A collapse of the bipartisan talks may send both parties to their fallback positions, with House Republicans urging an extension only through 2014 and Senate Democrats seeking an extension through 2015, according to the article.

Stryker weighs tax inversion bid for UK’s Smith & Nephew
Bloombergreported on Monday that Stryker Corp. is examining a bid for $16 billion medical-device manufacturer Smith & Nephew PLC as a standstill period that prevents it from making an offer nears its end, according to sources.

The Kalamazoo, Michigan-based producer of surgical implants is discussing the financing of a deal and its potential antitrust hurdles with advisers, the sources said, asking not to be identified because the discussions are private. Smith & Nephew, based in London, and its advisers are aware of Stryker’s interest, though the US company could still decide against a bid, according to the article by Manuel Baigorri, Matthew Campbell, and Dinesh Nair of Bloomberg.

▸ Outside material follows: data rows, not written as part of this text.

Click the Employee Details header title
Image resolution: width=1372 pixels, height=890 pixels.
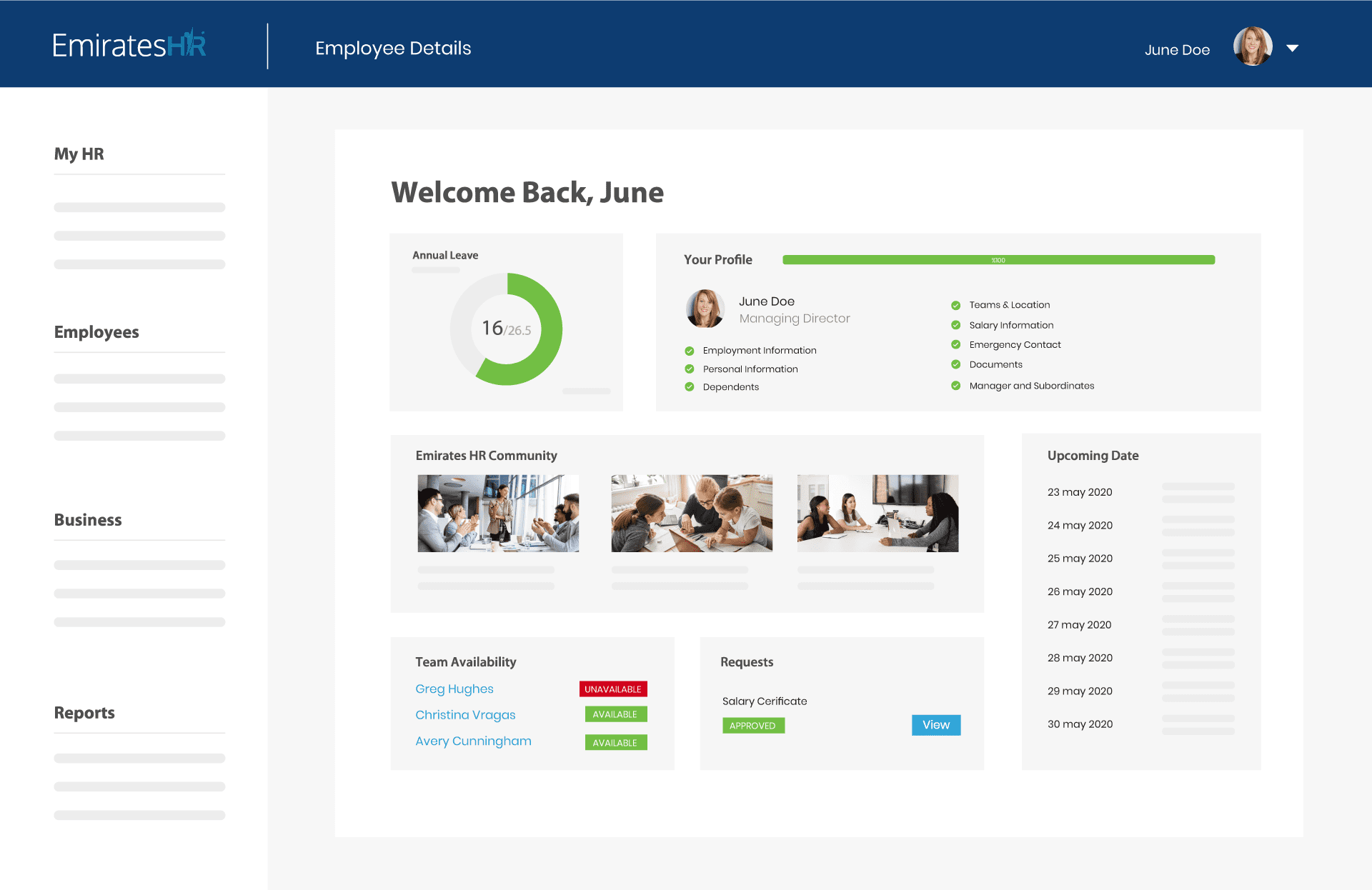393,48
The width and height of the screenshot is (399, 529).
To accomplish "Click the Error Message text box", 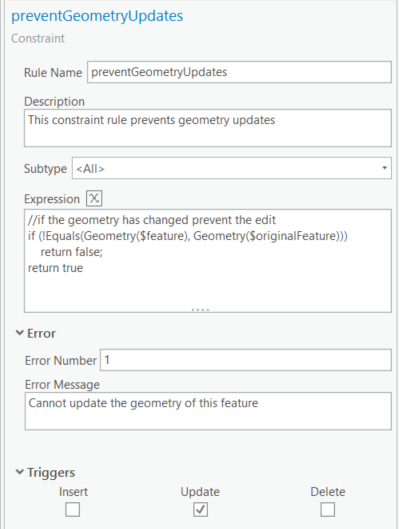I will [x=208, y=411].
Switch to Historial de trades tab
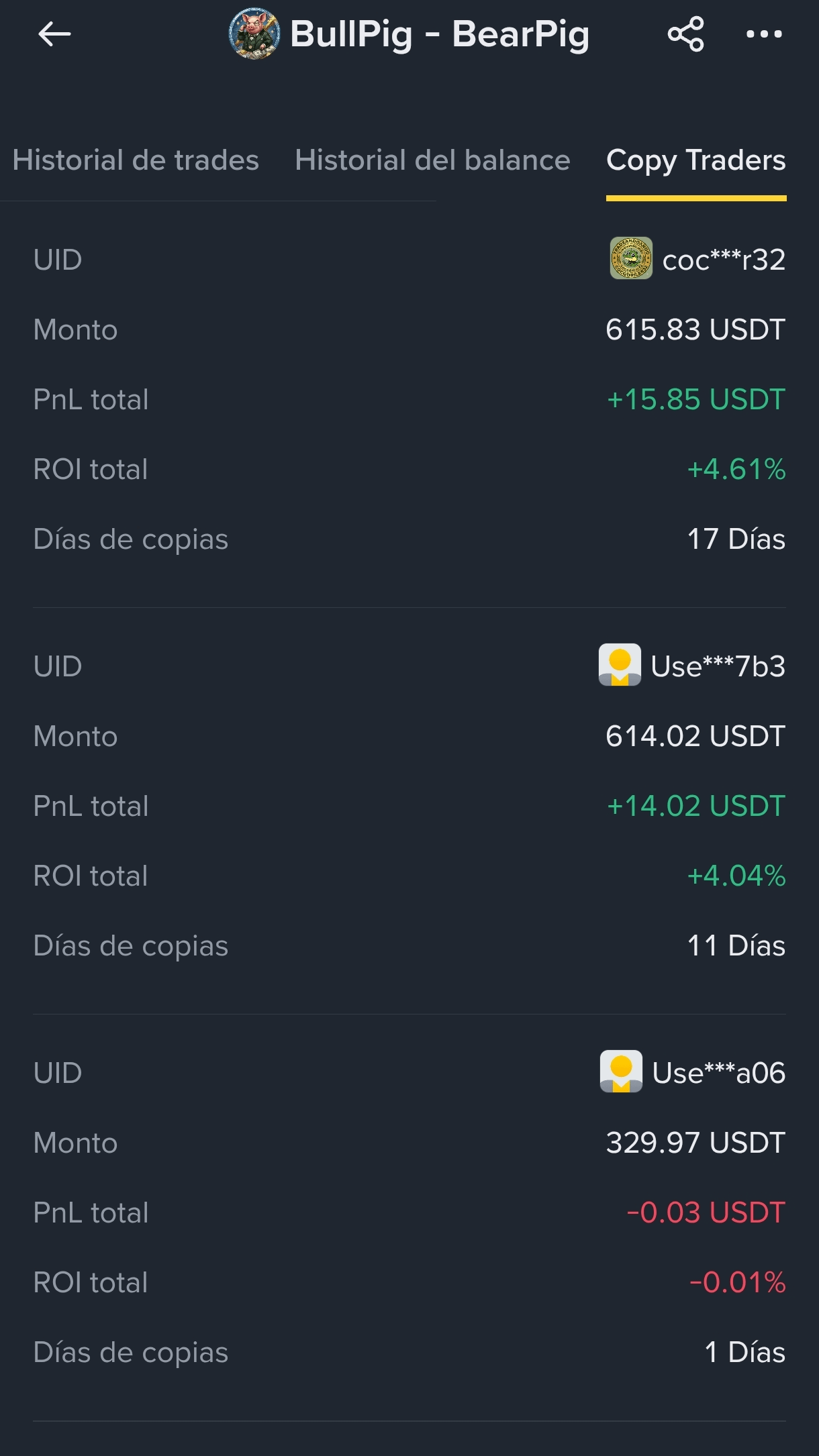The height and width of the screenshot is (1456, 819). (x=136, y=160)
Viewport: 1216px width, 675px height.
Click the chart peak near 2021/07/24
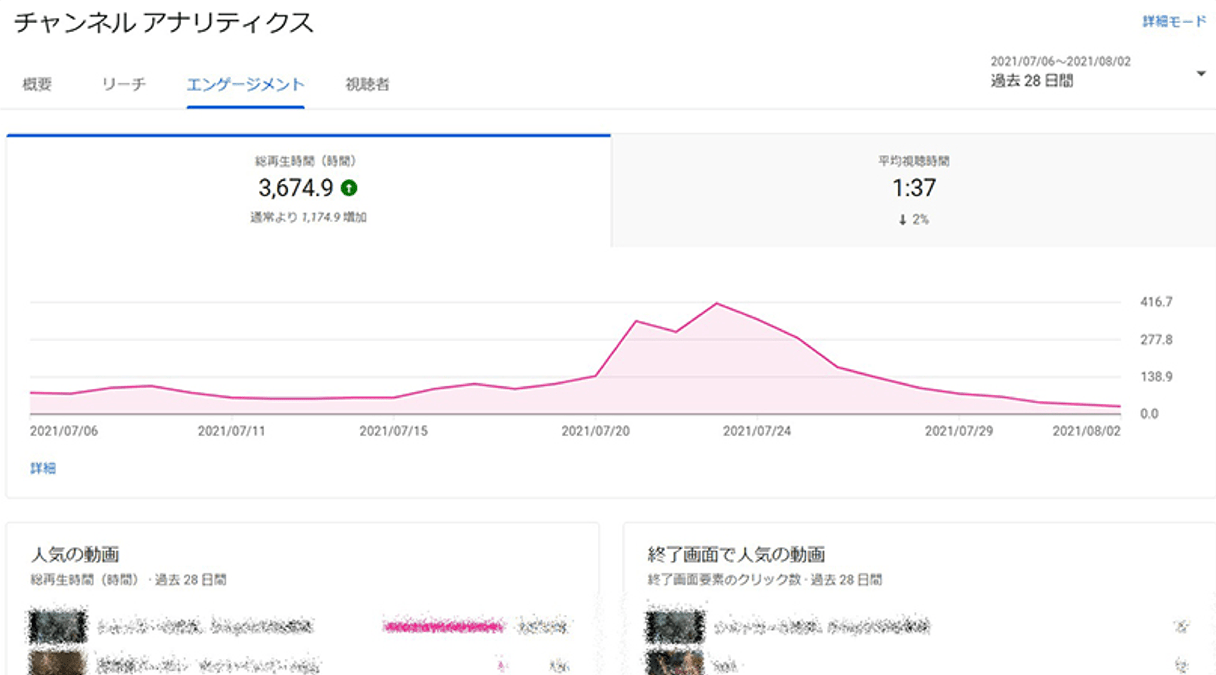point(718,303)
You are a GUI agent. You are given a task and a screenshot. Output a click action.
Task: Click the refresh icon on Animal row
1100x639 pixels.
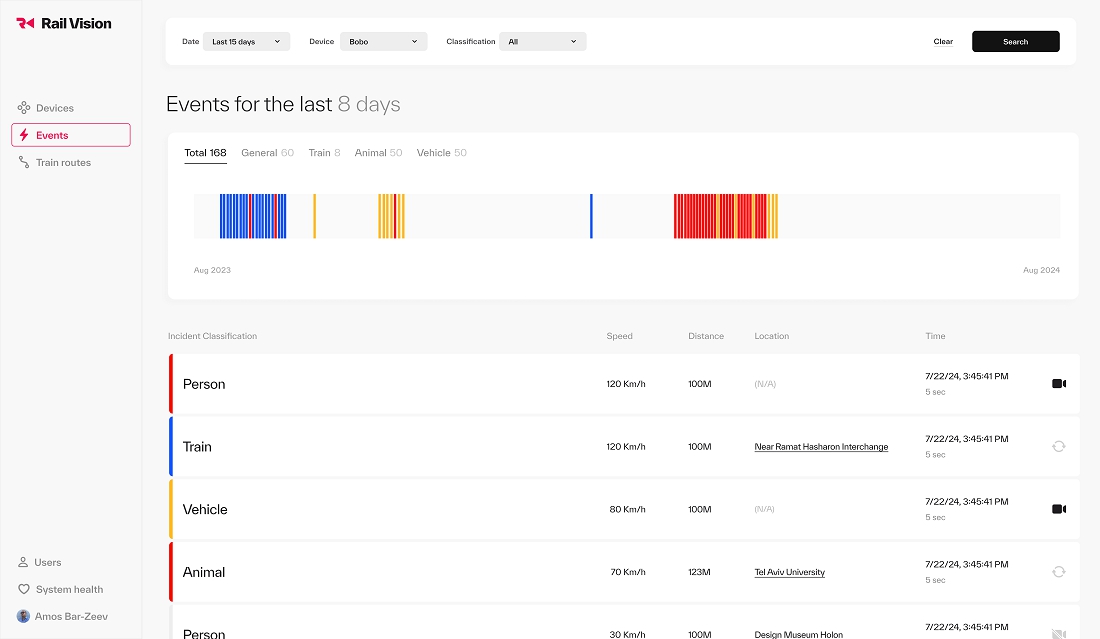tap(1058, 572)
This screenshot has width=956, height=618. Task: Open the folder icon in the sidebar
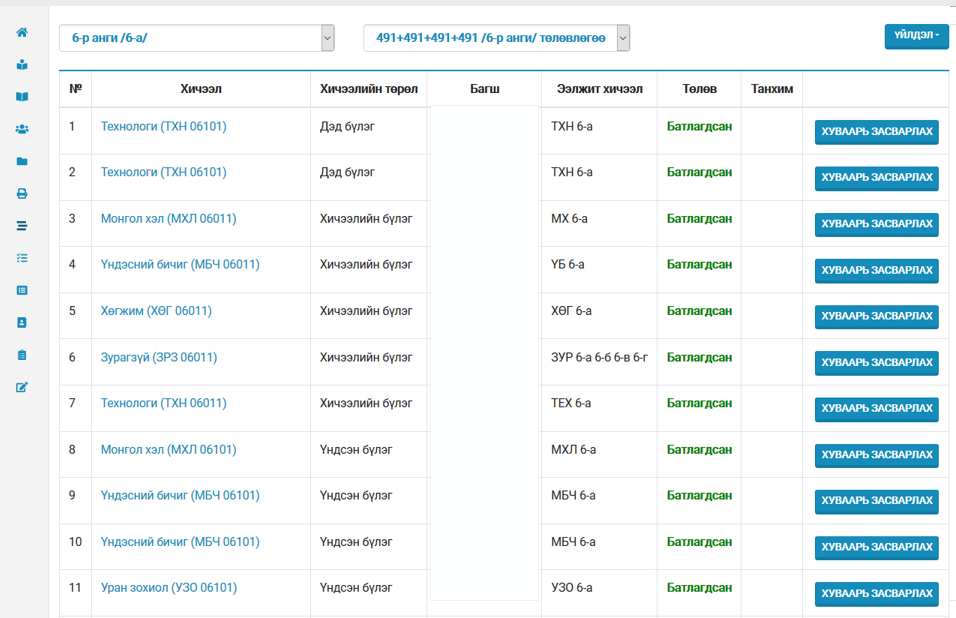22,161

Stryker is considering structuring the transaction as a so-called tax inversion, allowing it to move its legal address to the lower-tax United Kingdom, sources said. Still, the US firm sees strong strategic reasons to pursue a combination aside from tax advantages, and an inversion wouldn’t be essential to make the deal work.

In May of this year, Stryker made a commitment under UK takeover rules to not pursue a takeover of Smith & Nephew for six months, after the Financial Times reported it was working on a bid. That standstill period expires this week, after which the US firm is free to make offers, according to the Bloomberg article.

Cruz wants tax break for soldiers exposed to Ebola
Ramsey Cox of The Hillwrote on Monday that Sen. Ted Cruz (R-TX) wants tax breaks for US troops fighting the Ebola outbreak in West Africa.

Cruz introduced S. 2965, the Operation United Assistance Tax Exclusion Act, which would extend an existing tax break for soldiers in combat zones to those who undergo a 21-day quarantine.

“Once our armed forces are placed in harm’s way, Congress and the commander in chief have a responsibility to support them and to provide security for the families who remain behind while they face danger,” Cruz said, according to the article. “The morbidity rate of Ebola poses a substantial danger to those who have been sent to combat it and, for the first time, this risk extends beyond the battlefield and directly threatens the safety of their families.”

Toomey: Repeal ‘tax hike’ on the sick
Cox also reported on Monday for The Hill that Sen. Pat Toomey (R-PA) said Obamacare raises taxes on “people battling severe illness.”

“Today, sick taxpayers can deduct fewer medical expenses than just four years ago,” Toomey said, according to the article.

Toomey introduced S. 2962, the Medical Expense Deduction Act, which would allow consumers to deduct medical expenses that exceeded 7.5 percent of their income, Cox wrote. Under Obamacare, that cap was raised to 10 percent.

“Raising this tax on individuals with high medical bills and middle-class families providing long-term care for a dependent disproportionally affects lower- and middle-income people,” Toomey said. “My legislation would repeal this tax hike on struggling families and people battling severe illness.”

IRS releases data on 2011 corporate depreciation
The IRS released the following tax statistics on Tuesday:

2011 Corporation Depreciation Data: A table presenting depreciation and amortization reported by corporations on Form 4562 for tax year 2011 is now available. Data are classified by NAICS industrial sector and include the number of corporate income tax returns claiming depreciation and the respective amounts. The data exclude depreciation amounts reported on Forms 1120-REIT, 1120-RIC, and 1120-S.